On the steps up into the Retiro park, on the corner of the Glorieta de Mariano de Cavia, there was a man who sold secondhand books. Four short flights, the steps wound up under low hanging branches, that gave the entrance a tropical feel in summer, and the bookseller would sit half way up the steps in the hottest part of the day, or out in the open at the top in cooler weather and in the winter, when the sun would warm him on the coldest days. There was a low wall running the length of the steps, and off around the border of the park at the top, and after taking his books from a battered old suitcase every morning, he would lay them out along its length, and sit down next to them to read.
He always wore a thin, ancient suit, no tie, topped by a thick coat in winter, and after saying hello to him on my way into the park for many months, always pausing to check out his books, I became friendly with him and discovered his name was José. He wasn’t a pushy seller, and most people who wanted to buy one of his books – mostly old Spanish novels, the occasional art book – would have to rouse him from his reading to get him to tell them the price.
One day I decided to get rid of a lot of books from my house. I had about 500 books at home, and encouraged by Thoreau’s Walden to live a less cluttered life, I decided to release all of the one’s I’d read and thought I’d never read again. I thought of José, that I could give him the books and he could sell them on the steps. Getting rid of a lot of books is harder than it looks, and this seemed like an easy option. Clearly this was his only source of income and I thought he would appreciate some free stock, even if my books were mostly in English. I stuffed a plastic bag with fifteen or twenty and took them to the steps.
“I’m having a clear out of books, would you like these? They’re in English, but someone might like them.”
“Hombre, claro,” he said, of course, and he took the bag and removed the books one by one, carefully laying them out on the steps. There were a handful of Orwell novels, books on writing, some Lorca translated into English, Evelyn Waugh, Graham Greene, and a big coffee-table book on Moorish architecture. This last one he seemed particularly pleased with.

Task 1 =>
Could you echo the entries below line for line, changing nothing?

Data =>
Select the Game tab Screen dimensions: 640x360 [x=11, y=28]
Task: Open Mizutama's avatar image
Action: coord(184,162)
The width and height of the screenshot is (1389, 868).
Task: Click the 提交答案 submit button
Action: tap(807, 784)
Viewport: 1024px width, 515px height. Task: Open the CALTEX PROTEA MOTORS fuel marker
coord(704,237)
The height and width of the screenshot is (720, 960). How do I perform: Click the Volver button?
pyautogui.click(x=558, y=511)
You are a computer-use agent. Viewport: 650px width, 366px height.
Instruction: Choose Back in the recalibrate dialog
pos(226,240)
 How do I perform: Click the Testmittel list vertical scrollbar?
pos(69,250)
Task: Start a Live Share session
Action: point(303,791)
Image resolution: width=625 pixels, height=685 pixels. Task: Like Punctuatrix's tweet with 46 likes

Task 2 =>
Will you duplicate the whole passage about the bookseller on the Retiro park steps, word for word?

Full output 1 =>
Select the Game tab Screen dimensions: 640x360 [x=11, y=28]
Task: Open Mizutama's avatar image
Action: coord(184,162)
The width and height of the screenshot is (1389, 868).
Task: Click the 提交答案 submit button
Action: tap(807, 784)
Viewport: 1024px width, 515px height. Task: Open the CALTEX PROTEA MOTORS fuel marker
coord(704,237)
The height and width of the screenshot is (720, 960). How do I perform: Click the Volver button?
pyautogui.click(x=558, y=511)
You are a computer-use agent. Viewport: 650px width, 366px height.
Instruction: Choose Back in the recalibrate dialog
pos(226,240)
 How do I perform: Click the Testmittel list vertical scrollbar?
pos(69,250)
Task: Start a Live Share session
Action: point(303,791)
Image resolution: width=625 pixels, height=685 pixels. Task: Like Punctuatrix's tweet with 46 likes

Full output 2 =>
On the steps up into the Retiro park, on the corner of the Glorieta de Mariano de Cavia, there was a man who sold secondhand books. Four short flights, the steps wound up under low hanging branches, that gave the entrance a tropical feel in summer, and the bookseller would sit half way up the steps in the hottest part of the day, or out in the open at the top in cooler weather and in the winter, when the sun would warm him on the coldest days. There was a low wall running the length of the steps, and off around the border of the park at the top, and after taking his books from a battered old suitcase every morning, he would lay them out along its length, and sit down next to them to read.
He always wore a thin, ancient suit, no tie, topped by a thick coat in winter, and after saying hello to him on my way into the park for many months, always pausing to check out his books, I became friendly with him and discovered his name was José. He wasn’t a pushy seller, and most people who wanted to buy one of his books – mostly old Spanish novels, the occasional art book – would have to rouse him from his reading to get him to tell them the price.
One day I decided to get rid of a lot of books from my house. I had about 500 books at home, and encouraged by Thoreau’s Walden to live a less cluttered life, I decided to release all of the one’s I’d read and thought I’d never read again. I thought of José, that I could give him the books and he could sell them on the steps. Getting rid of a lot of books is harder than it looks, and this seemed like an easy option. Clearly this was his only source of income and I thought he would appreciate some free stock, even if my books were mostly in English. I stuffed a plastic bag with fifteen or twenty and took them to the steps.
“I’m having a clear out of books, would you like these? They’re in English, but someone might like them.”
“Hombre, claro,” he said, of course, and he took the bag and removed the books one by one, carefully laying them out on the steps. There were a handful of Orwell novels, books on writing, some Lorca translated into English, Evelyn Waugh, Graham Greene, and a big coffee-table book on Moorish architecture. This last one he seemed particularly pleased with.